E-care: avviata mobilità per 489 lavoratori call center

ULTIMO AGGIORNAMENTO 7:36

Lavoratori E-care

 

Cesano Boscone è una piccola località brianzola (in provincia di Monza), nota alle cronache perché sede della struttura per anziani che l’ex premier Silvio Berlusconi raggiunge settimanalmente per svolgere l’attività di servizio sociale a cui i giudici l’hanno condannato, a conclusione del processo Mediaset. Ma ieri le telecamere dei media si sono accese sulle strade di Cesano Boscone per ben altro motivo, immortalando la preoccupazione dei 489 lavoratori della E-care – azienda di call center che ha, tra i suoi clienti, la Fastweb – per i quali è stata avviata la procedura di mobilità.

Una scelta obbligata, stando alla versione consegnata dai vertici dell’azienda, che si sono visti costretti a procedere, a causa del mancato rinnovo della commessa da parte della stessa Fastweb. Ma il colosso delle telecomunicazioni non ci sta ad accollarsi la responsabilità della messa in mobilità dei dipendenti E-care e precisa che, tra l’altro, quelli impegnati a fornire assistenza telefonica ai propri clienti erano solo 150.
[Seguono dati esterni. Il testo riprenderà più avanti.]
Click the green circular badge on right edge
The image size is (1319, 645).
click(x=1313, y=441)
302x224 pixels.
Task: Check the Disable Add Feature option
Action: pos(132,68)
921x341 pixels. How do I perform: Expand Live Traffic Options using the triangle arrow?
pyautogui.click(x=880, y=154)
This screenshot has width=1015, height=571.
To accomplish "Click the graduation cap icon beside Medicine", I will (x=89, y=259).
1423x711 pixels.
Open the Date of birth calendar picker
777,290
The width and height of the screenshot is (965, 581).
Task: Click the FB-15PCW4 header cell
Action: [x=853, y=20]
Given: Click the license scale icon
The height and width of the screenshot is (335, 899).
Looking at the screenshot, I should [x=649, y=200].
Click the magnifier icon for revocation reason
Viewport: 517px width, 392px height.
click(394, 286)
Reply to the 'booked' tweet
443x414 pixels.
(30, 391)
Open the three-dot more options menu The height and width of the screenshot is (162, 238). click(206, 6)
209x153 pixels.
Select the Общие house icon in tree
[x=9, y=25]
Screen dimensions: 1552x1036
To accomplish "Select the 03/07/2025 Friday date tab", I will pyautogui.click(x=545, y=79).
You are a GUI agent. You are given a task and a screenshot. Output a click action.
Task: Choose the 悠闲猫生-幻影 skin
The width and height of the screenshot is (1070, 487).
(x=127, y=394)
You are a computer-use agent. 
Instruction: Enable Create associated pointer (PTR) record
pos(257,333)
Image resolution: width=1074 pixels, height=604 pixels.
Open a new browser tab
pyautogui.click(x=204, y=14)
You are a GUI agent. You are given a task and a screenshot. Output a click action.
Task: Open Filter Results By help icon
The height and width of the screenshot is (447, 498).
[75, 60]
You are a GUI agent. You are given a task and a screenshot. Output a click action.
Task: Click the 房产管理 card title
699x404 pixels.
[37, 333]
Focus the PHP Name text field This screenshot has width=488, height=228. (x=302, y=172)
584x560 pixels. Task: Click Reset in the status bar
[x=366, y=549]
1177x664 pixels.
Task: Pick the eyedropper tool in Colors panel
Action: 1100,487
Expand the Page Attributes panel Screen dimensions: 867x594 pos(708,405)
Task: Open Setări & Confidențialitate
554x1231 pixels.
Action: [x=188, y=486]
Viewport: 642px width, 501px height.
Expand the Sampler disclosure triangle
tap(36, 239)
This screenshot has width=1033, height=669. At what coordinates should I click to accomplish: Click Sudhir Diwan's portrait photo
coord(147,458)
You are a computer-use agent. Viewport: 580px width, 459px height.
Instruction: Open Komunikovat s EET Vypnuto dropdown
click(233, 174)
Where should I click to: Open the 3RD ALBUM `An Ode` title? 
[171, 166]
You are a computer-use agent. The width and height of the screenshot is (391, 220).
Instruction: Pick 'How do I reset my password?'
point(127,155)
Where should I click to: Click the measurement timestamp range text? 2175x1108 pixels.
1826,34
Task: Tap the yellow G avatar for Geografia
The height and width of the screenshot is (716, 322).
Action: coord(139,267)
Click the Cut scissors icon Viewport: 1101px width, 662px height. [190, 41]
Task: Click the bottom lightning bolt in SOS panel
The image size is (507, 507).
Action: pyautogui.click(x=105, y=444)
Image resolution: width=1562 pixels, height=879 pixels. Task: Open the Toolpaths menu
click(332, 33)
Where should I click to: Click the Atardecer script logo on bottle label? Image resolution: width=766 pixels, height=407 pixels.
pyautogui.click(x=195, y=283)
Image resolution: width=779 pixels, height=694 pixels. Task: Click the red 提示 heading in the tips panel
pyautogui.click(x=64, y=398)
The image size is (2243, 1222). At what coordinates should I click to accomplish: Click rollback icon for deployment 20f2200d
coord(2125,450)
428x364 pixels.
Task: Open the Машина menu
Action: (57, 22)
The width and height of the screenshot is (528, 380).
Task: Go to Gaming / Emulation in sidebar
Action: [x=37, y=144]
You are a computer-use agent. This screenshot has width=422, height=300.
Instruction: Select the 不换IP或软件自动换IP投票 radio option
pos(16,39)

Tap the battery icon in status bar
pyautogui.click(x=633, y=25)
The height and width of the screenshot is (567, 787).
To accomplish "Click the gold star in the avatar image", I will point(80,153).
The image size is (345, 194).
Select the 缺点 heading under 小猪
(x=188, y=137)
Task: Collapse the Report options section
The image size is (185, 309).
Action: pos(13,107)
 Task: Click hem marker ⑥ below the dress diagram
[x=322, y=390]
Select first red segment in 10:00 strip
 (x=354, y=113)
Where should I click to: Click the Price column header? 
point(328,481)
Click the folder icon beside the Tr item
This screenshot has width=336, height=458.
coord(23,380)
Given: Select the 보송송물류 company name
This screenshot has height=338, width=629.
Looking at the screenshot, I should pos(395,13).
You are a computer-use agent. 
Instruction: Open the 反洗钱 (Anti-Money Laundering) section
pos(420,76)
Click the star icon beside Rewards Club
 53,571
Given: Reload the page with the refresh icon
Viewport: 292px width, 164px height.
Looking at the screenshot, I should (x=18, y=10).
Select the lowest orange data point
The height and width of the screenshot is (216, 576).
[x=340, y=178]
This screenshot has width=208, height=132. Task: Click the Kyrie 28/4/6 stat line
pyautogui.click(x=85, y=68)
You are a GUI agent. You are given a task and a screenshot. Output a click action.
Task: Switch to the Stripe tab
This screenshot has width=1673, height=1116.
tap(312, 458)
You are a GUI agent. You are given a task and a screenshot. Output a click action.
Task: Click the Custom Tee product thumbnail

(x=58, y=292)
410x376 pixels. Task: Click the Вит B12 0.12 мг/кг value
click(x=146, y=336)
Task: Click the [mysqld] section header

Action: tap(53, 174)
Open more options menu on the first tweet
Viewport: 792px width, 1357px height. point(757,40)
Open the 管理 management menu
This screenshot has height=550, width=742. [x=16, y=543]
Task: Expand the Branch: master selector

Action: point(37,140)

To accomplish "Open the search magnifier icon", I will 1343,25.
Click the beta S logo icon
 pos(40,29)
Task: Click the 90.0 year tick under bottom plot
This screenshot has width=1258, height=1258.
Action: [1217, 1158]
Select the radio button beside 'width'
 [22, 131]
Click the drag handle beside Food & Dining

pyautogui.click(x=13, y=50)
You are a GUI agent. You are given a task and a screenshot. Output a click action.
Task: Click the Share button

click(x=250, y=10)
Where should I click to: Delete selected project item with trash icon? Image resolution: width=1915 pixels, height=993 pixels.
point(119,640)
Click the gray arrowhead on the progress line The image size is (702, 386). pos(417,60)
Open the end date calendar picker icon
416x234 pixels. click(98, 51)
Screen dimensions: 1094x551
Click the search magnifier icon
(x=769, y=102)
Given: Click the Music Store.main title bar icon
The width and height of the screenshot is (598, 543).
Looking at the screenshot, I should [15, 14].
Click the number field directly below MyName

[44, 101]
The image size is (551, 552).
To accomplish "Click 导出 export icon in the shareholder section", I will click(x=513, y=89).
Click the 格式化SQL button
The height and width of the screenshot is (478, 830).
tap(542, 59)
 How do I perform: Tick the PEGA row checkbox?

Non solo: “Già nel 2012 – si legge in una nota diffusa ieri da Fastweb – era stato comunicato ai vertici di E-Care che il contratto di customer care inbound non sarebbe stato rinnovato alla scadenza di settembre 2013, a seguito della razionalizzazione delle commesse di customer care. Rispondendo alle richieste di E-Care – continua il comunicato – Fastweb aveva accetto di prolungare il contratto di un ulteriore anno, sino a settembre 2014, per favorire una adeguata programmazione delle attività, in vista della cessazione dell’accordo. Per le medesime ragioni – ha proseguito la Fastweb – era stata proposta un’ulteriore ed ultima proroga contrattuale al 31 marzo 2015. Offerta non accettata dalla società di customer care”. “Fastweb ha comunicato tutte le decisioni con trasparenza e anticipo – conclude la nota – e ha offerto numerose proroghe per una commessa cui erano dedicate meno di un terzo delle unità ora messe in mobilità”.

E mentre le aziende si rimpallano le responsabilità, l’ansia dei lavoratori cresce. Ieri hanno sfilato per le strade di Cesano Boscone, dopo aver proclamato uno sciopero di 8 ore, sostenuti da Slc-Cgil, Fistel-Cisl e Uilcom. Ma anche dal sindaco, Simone Negri, e da molti consiglieri comunali che hanno promesso di portare la vertenza (che coinvolge 489 dei 509 lavoratori della E-care) in tutti i tavoli istituzionali necessari. Partendo da quello che – si auspica – verrà presto convocato in Regione Lombardia. La versione dei lavoratori che rischiano il licenziamento diverge da quella consegnata dalla E-care. Pur ammettendo che il mancato rinnovo della commessa Fastweb abbia causato qualche problema, i dipendenti del call center hanno, però, spiegato che esistono molti altri clienti che si affidano alla E-care per svolgere attività di customer care. Per loro, insomma, la reale intenzione dell’azienda sarebbe quella di delocalizzare per abbattere i costi, trasferendo la sede in un territorio in cui i salari potrebbero essere ridimensionati in maniera significativa.